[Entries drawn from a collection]
┄┄┄┄┄┄┄┄┄┄┄┄┄┄┄┄┄┄┄┄

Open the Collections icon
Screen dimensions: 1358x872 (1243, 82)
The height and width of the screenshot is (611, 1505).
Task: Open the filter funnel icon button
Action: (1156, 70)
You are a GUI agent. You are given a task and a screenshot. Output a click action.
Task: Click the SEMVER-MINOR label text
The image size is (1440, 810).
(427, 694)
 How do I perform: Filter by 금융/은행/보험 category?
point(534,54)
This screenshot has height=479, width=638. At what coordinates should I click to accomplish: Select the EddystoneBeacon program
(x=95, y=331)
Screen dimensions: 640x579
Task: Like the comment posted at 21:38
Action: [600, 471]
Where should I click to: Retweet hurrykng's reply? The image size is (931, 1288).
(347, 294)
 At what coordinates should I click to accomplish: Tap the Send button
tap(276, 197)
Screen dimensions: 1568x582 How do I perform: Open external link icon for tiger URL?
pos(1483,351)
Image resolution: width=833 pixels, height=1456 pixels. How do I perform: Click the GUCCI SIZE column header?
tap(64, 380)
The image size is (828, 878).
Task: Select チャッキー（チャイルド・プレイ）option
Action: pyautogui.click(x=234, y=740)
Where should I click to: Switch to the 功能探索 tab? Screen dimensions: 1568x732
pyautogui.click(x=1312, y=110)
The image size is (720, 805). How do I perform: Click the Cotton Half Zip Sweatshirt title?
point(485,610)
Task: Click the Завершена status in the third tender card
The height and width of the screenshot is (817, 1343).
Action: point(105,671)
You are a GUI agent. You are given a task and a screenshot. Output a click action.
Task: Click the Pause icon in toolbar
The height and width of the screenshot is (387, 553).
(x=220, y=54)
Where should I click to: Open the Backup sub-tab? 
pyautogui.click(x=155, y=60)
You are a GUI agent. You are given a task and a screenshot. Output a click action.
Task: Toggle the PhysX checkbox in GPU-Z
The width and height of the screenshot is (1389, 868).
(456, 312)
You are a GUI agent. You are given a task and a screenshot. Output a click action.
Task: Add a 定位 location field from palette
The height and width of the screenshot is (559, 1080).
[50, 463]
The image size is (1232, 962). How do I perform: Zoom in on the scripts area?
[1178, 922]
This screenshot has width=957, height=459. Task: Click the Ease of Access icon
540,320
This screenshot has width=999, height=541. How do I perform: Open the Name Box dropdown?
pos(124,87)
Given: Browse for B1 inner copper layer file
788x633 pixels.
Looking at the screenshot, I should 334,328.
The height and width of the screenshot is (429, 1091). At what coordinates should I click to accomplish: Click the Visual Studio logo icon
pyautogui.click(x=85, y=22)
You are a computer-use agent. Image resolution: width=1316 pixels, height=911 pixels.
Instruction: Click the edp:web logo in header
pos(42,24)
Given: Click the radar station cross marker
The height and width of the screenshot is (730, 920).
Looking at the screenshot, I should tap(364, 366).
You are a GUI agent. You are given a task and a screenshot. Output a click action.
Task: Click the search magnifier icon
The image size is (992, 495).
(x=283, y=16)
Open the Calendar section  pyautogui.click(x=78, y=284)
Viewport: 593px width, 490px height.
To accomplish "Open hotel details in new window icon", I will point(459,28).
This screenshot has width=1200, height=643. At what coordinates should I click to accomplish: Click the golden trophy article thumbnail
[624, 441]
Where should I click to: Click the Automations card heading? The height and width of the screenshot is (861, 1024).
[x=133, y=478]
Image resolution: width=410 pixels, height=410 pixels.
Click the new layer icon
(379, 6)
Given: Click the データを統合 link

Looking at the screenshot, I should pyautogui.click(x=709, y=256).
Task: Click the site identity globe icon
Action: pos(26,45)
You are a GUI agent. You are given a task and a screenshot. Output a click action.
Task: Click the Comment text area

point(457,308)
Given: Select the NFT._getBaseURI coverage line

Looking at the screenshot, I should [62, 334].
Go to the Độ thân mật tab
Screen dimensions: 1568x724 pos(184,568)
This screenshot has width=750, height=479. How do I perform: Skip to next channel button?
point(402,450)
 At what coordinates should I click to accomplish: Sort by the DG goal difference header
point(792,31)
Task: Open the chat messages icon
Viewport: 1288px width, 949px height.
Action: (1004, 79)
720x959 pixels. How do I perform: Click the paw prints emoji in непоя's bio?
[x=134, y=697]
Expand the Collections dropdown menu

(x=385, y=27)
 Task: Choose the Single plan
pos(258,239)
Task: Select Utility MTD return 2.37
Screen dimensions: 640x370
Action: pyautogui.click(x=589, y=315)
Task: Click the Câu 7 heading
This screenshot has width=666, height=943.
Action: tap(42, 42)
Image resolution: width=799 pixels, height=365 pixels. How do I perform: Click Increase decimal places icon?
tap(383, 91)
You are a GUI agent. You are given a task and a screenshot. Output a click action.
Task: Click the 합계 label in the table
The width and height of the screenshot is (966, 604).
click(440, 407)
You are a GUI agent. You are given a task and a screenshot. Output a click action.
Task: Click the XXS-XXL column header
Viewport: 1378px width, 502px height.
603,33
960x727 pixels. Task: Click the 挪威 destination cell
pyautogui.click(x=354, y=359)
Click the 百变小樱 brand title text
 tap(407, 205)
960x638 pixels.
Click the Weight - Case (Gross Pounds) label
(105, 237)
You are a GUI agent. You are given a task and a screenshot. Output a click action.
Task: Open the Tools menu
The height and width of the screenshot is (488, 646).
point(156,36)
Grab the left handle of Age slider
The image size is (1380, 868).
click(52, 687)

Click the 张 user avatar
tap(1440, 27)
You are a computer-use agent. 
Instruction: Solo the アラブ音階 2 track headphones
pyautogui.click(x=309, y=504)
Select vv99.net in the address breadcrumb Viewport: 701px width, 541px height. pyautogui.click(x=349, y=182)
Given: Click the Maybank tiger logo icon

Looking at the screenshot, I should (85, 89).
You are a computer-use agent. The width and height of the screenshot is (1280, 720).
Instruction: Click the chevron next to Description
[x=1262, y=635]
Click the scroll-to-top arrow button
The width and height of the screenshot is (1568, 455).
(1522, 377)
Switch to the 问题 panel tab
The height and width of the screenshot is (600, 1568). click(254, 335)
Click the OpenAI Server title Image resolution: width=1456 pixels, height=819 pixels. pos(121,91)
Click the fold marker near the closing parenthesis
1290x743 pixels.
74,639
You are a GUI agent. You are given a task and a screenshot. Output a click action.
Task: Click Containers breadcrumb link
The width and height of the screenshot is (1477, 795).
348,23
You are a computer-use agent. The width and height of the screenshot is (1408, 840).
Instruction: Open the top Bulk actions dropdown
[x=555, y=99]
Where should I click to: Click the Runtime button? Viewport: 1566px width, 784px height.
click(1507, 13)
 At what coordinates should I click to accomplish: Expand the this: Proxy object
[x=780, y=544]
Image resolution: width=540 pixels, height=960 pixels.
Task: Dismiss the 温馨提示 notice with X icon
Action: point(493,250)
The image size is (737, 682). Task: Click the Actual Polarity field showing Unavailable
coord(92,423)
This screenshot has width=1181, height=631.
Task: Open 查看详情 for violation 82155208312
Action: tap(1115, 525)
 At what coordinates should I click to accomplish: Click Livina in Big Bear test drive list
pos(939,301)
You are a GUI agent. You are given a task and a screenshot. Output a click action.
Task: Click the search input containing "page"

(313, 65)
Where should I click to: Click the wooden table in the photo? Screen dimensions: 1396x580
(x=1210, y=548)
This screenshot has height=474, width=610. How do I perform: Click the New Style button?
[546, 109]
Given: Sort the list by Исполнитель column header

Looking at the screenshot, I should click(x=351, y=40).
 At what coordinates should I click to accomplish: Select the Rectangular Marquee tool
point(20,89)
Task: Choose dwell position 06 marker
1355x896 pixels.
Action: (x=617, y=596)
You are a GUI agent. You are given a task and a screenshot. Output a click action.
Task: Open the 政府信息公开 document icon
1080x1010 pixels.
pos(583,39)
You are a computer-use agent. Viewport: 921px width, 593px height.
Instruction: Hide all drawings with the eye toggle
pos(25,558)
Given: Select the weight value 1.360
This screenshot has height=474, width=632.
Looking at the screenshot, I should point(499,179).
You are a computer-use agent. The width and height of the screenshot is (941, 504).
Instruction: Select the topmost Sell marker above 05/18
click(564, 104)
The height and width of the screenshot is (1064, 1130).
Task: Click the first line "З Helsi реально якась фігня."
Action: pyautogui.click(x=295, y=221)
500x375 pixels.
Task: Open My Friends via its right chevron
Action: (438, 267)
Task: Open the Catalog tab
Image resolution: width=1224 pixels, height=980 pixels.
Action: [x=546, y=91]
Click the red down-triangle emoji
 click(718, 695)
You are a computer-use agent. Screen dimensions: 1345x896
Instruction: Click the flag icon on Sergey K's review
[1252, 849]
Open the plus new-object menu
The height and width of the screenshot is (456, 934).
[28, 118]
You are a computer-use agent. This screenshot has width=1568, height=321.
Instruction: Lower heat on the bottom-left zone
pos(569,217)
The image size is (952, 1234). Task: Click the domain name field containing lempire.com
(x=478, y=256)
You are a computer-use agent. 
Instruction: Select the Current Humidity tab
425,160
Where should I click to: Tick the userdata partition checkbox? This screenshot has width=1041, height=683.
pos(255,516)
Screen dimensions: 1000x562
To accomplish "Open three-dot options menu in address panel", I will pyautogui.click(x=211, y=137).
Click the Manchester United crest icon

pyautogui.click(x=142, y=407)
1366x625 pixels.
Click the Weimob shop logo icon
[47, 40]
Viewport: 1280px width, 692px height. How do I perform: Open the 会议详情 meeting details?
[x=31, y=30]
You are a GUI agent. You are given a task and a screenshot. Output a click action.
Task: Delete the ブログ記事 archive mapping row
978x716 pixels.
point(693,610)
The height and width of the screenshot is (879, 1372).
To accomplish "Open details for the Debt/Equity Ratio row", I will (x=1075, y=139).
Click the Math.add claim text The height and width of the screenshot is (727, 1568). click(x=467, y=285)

┄┄┄┄┄┄┄┄┄┄┄┄┄┄┄┄┄┄┄┄

Report in full every line of the entries above that contains the string "title". Matching is case-sensitive.

# [FULL OUTPUT]
The image size is (720, 805). How do I perform: Click the Cotton Half Zip Sweatshirt title?
Click the 百变小樱 brand title text
Click the OpenAI Server title Image resolution: width=1456 pixels, height=819 pixels. pos(121,91)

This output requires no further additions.